• **Task statement**:
Your output should be the lines below from the one with "Key Collection (475, 1379)" through the one with "Публічний моніторинг земельних", copied exactly, pictures excluded.
*** Opening of Extracted data ***
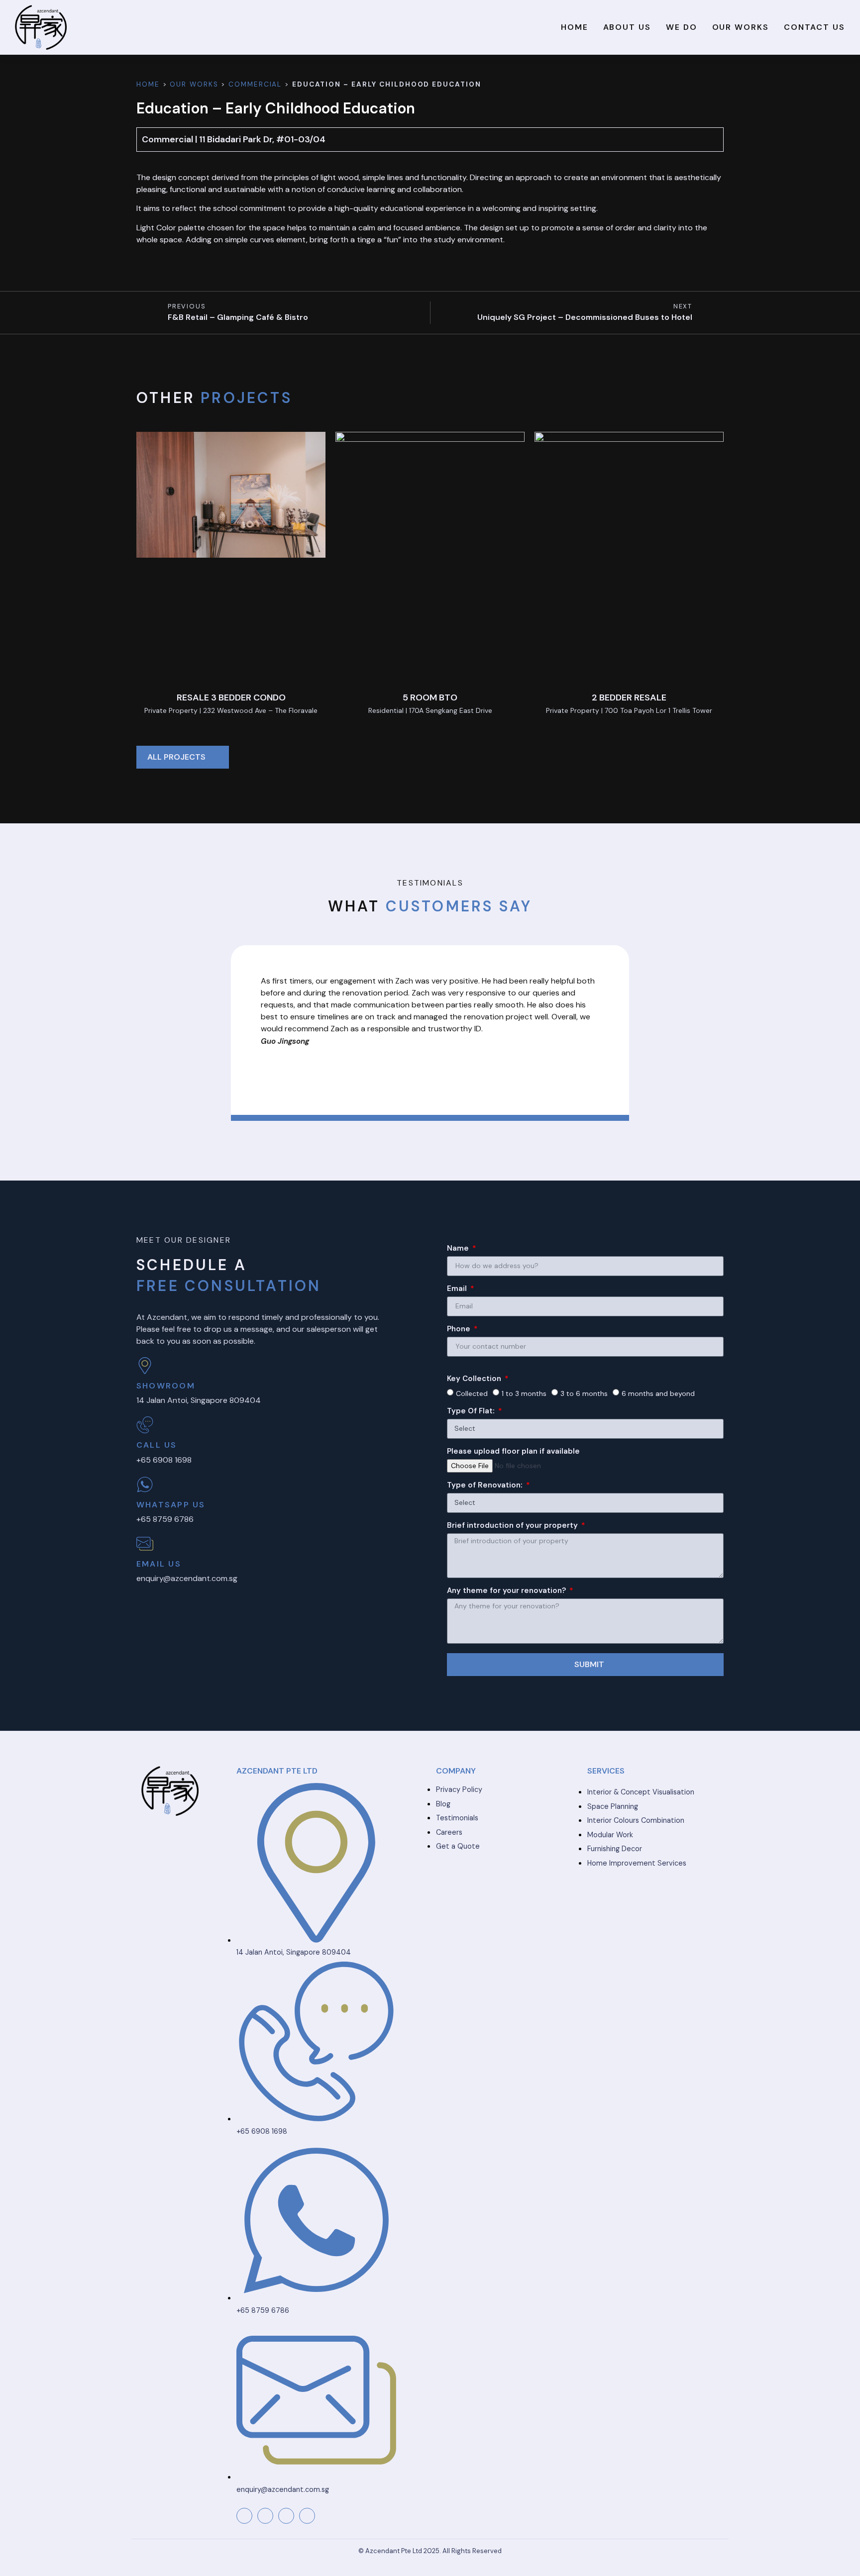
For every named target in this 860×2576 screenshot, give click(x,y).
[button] (260, 1030)
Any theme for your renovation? (507, 1591)
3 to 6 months (584, 1393)
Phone (459, 1329)
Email (458, 1289)
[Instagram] (265, 2516)
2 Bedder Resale (629, 697)
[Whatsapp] (307, 2516)
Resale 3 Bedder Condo (231, 697)
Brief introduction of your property (513, 1526)
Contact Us (814, 27)
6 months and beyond (658, 1393)
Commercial (255, 84)
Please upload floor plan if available (513, 1452)
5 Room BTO (430, 697)
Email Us (158, 1564)
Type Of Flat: (472, 1411)
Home (574, 27)
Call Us (156, 1445)
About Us (627, 27)
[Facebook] (244, 2516)
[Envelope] (286, 2516)
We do (681, 27)
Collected (472, 1393)
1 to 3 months (524, 1393)
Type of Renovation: (486, 1486)
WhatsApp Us (171, 1504)
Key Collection (475, 1379)
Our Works (740, 27)
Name (459, 1249)
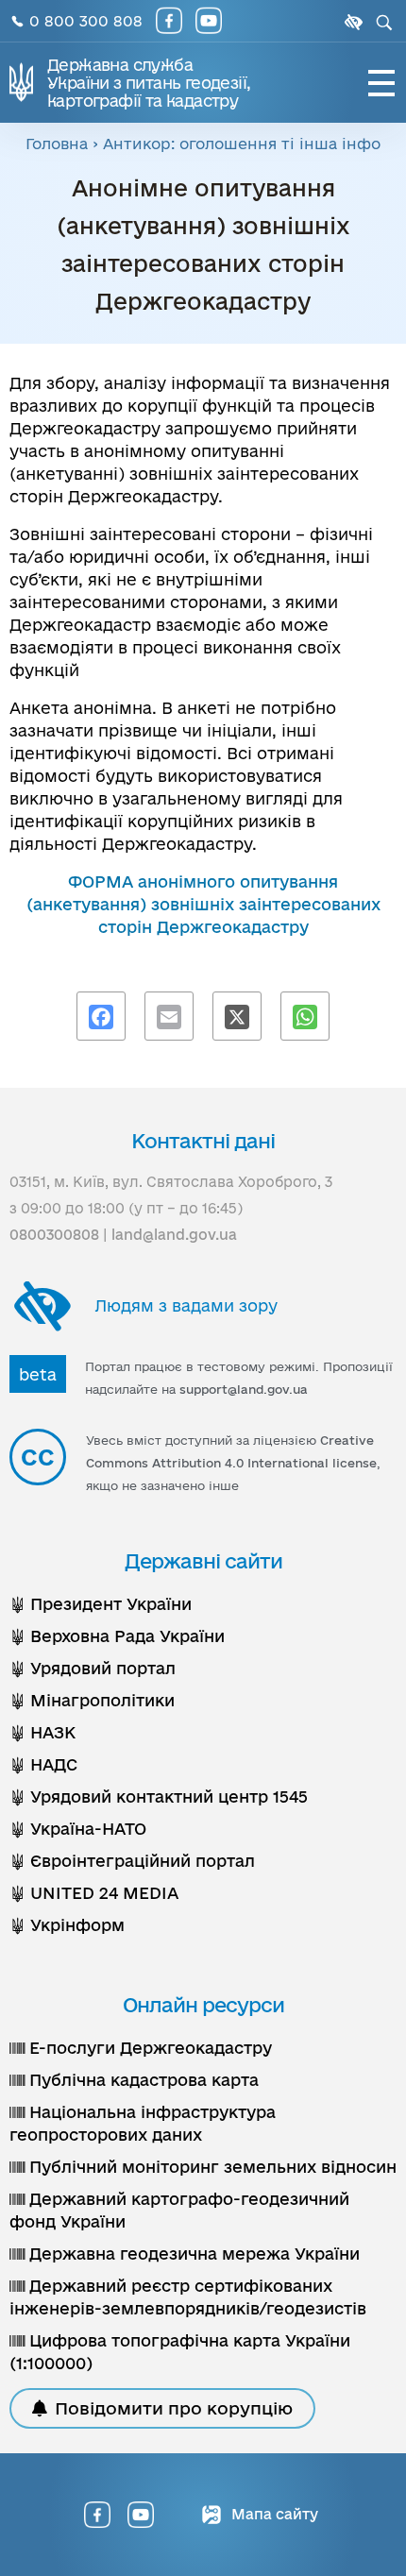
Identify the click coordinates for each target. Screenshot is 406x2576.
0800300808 (54, 1235)
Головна (56, 143)
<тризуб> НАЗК (42, 1732)
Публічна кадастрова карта (142, 2080)
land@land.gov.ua (174, 1235)
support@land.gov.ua (243, 1389)
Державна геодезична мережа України (192, 2253)
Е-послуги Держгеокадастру (148, 2048)
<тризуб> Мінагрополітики (92, 1700)
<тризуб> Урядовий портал (92, 1668)
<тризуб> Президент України (100, 1604)
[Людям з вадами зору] (351, 22)
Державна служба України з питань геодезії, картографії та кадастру (148, 83)
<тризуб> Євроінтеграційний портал (132, 1861)
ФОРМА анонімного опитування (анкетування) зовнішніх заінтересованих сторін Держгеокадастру (203, 904)
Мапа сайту (273, 2514)
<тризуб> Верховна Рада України (117, 1636)
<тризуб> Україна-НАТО (77, 1829)
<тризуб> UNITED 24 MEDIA (93, 1893)
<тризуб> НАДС (43, 1764)
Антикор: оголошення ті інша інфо (242, 143)
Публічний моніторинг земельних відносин (211, 2167)
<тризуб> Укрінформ (67, 1925)
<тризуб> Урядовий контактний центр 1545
*** Close of Extracted data ***
• **Answer to the problem**:
Key Collection (475, 1379)
Our Works (740, 27)
Name (459, 1249)
Identify the click coordinates for each target. Screenshot is 406x2576.
0800300808 (54, 1235)
Головна (56, 143)
<тризуб> НАЗК (42, 1732)
Публічна кадастрова карта (142, 2080)
land@land.gov.ua (174, 1235)
support@land.gov.ua (243, 1389)
Державна геодезична мережа України (192, 2253)
Е-послуги Держгеокадастру (148, 2048)
<тризуб> Мінагрополітики (92, 1700)
<тризуб> Урядовий портал (92, 1668)
<тризуб> Президент України (100, 1604)
[Людям з вадами зору] (351, 22)
Державна служба України з питань геодезії, картографії та кадастру (148, 83)
<тризуб> Євроінтеграційний портал (132, 1861)
ФОРМА анонімного опитування (анкетування) зовнішніх заінтересованих сторін Держгеокадастру (203, 904)
Мапа сайту (273, 2514)
<тризуб> Верховна Рада України (117, 1636)
<тризуб> Україна-НАТО (77, 1829)
<тризуб> UNITED 24 MEDIA (93, 1893)
<тризуб> НАДС (43, 1764)
Антикор: оголошення ті інша інфо (242, 143)
Публічний моніторинг земельних відносин (211, 2167)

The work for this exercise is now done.